How Scotland's longest river shaped an industrial powerhouse

Online resources have been made available to help the public dive into Dundee's maritime past and learn about the River Tay.

Historians in Dundee are helping the public dive into the city’s maritime past.

Dundee Libraries has made a range of online resources available to the public as part of the Dundee’s Maritime Pasts and Futures project.

The initiative, led by the Libraries’ Local History Centre team, explores how the River Tay helped to form once prominent industries, like whaling and jute. But also, the role people played in shaping the river.

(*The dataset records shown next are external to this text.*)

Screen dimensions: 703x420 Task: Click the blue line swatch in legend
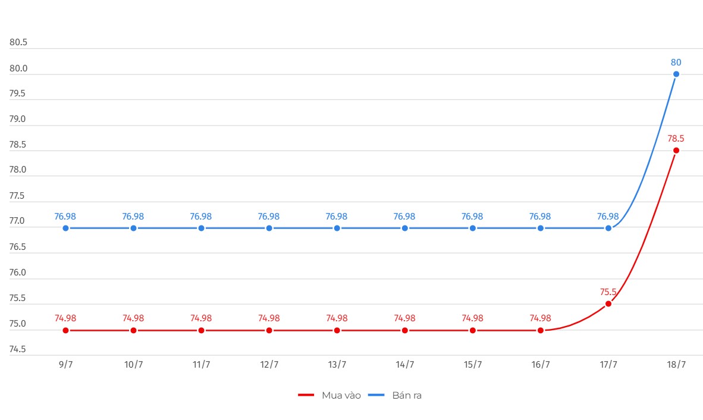click(x=376, y=395)
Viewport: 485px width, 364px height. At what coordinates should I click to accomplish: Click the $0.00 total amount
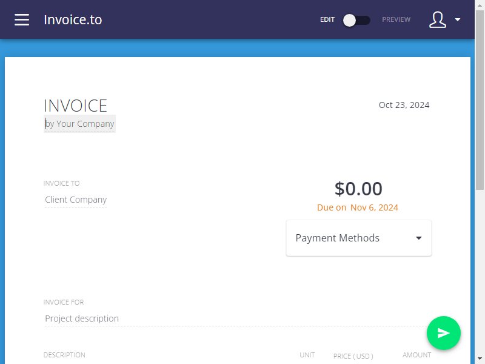tap(358, 189)
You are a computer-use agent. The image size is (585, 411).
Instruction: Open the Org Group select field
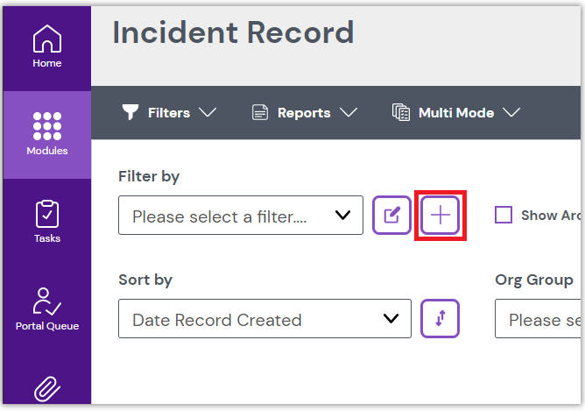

The Tay is Scotland’s longest river, flowing a 119-mile course from Ben Lui in the Highlands towards the Firth of Tay, where it enters the North Sea.

Dundee has grown around it, from early fishing settlements by the Stannergate to the city we know today. 

More recently, Dundee’s waterfront has undergone mass transformation with a £1.6bn regeneration project.

The removal of the ‘concrete jungle’ allowed for new developments.

But in the past, this land wasn’t always here, and beneath it lies a maritime industry from a bygone era.

The waterfront development with the V&A under construction.STV News

Local historian Erin Farley told STV News: “The River Tay has gone on to really shape Dundee as an industrial city. So, one of the key things we’re looking at in this project is the history of whaling ships going out of Dundee, towards the arctic.”

From the mid-18th century whaling was a vital source of income for the city, with men risking their lives, as they travelled to hunting grounds in the arctic.

Historic whaling ship in ice covered waters.STV News

Dundee’s Maritime Pasts and Futures project is currently transcribing a logbook from a whaling ship in 1861, written by Alexander Smith on the S.S. Camperdown.

A whaling ship logbook from 1861, written by Alexander Smith on the S.S. Camperdown.STV News

Project volunteer Stuart Will has digitised the book from microfilm and completed a full transcription of the first voyage, a sealing trip to Greenland. 

Stuart said: “My most recent bit is when they’ve actually started to catch whales and it shows you how dangerous the job actually is, and men who’ve been falling in the water and other men, the harpooners making sure the coiled ropes, as the whales start to dive, don’t drag the men underneath.”

The city’s growth has also changed the shape of the riverbank, as people have built out into the river to make land for the railway and to construct docks which have later been filled in. 

A map of the proposed Dundee railway line in 1846.STV News

Explaining a map of a proposed railway line in Dundee, Erin said: “This is a map from 1846 which shows the original shoreline which as you can see has magdalen green right up against the River Tay, and it shows the railway that was constructed along the side of Magdalen Green and into the docks as well.

“So that’s a good way of getting a sense of just how much water has been built out into and reclaimed here.”

Magdalen Green in Dundee which was once on the shoreline.STV News

After the mid 1880s Dundee was the only remaining whaling port in the UK.

Ships were being lost in the arctic and the industry was on its knees with declining whale numbers.

But the textiles industry threw the city a lifeline, and Dundee was set on the path to become the jute capital of the world.

STV News

Erin added: “The whaling industry became really tied into the jute industry as well. So, the whale oil that these ships were bringing back was then going into the jute processing.

“It all combines to make a combination of factors that shaped Dundee.”

Predictions suggest the next 100 years will see further dramatic changes along Dundee’s waterfront, as sea levels rise and some of the reclaimed land returns to the water.

Erin hopes the project inspires conversation about the city’s past and future and aims to take the project to schools in the coming months.